Run GPU Accelerated Applications

The RCC comes with the CUDA toolkit (/usr/local/cuda) and ROCm (/opt/rocm) preinstalled and configured to be in your default path. Currently, the RCC and Google Cloud Platform only offer Nvidia GPUs.

Provided some of your cluster’s compute partitions have GPUs attached, you can use the --gres=gpu:N flag, where N is the number of GPUs needed per node.

DATA EXCERPT:
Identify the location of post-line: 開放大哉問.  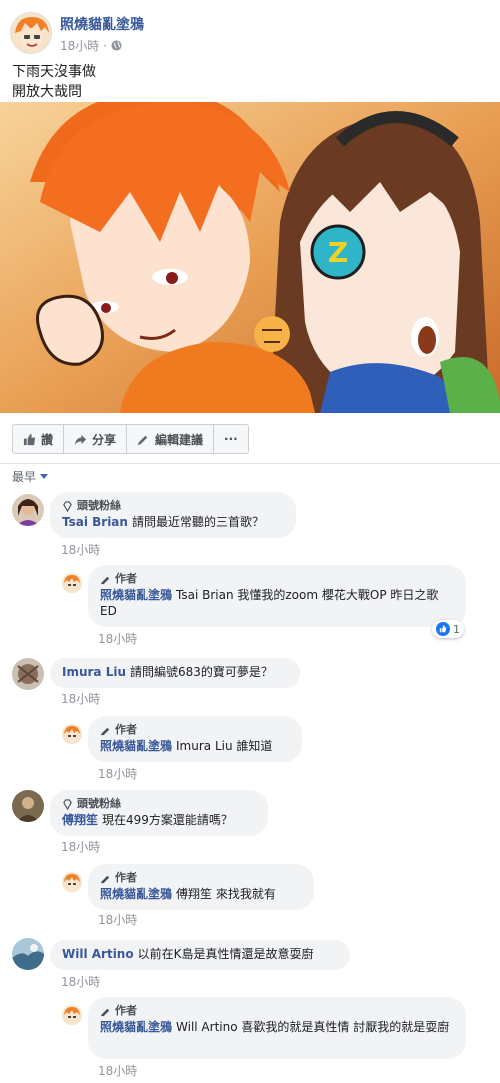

PROBLEM TO WORK ON:
Decide whether each statement below agrees with the text on running GPU accelerated applications. For each, answer yes or no and quote the words from that text that settle it.
1. The CUDA toolkit comes preinstalled at /usr/local/cuda.
2. Google Cloud Platform offers AMD GPUs alongside Nvidia ones.
3. In the --gres=gpu:N flag, N is the total number of GPUs across all nodes.

OUTPUT FOR THIS EXERCISE:
1. Yes: "The RCC comes with the CUDA toolkit (/usr/local/cuda) and ROCm (/opt/rocm) preinstalled"
2. No: "Currently, the RCC and Google Cloud Platform only offer Nvidia GPUs."
3. No: "where N is the number of GPUs needed per node"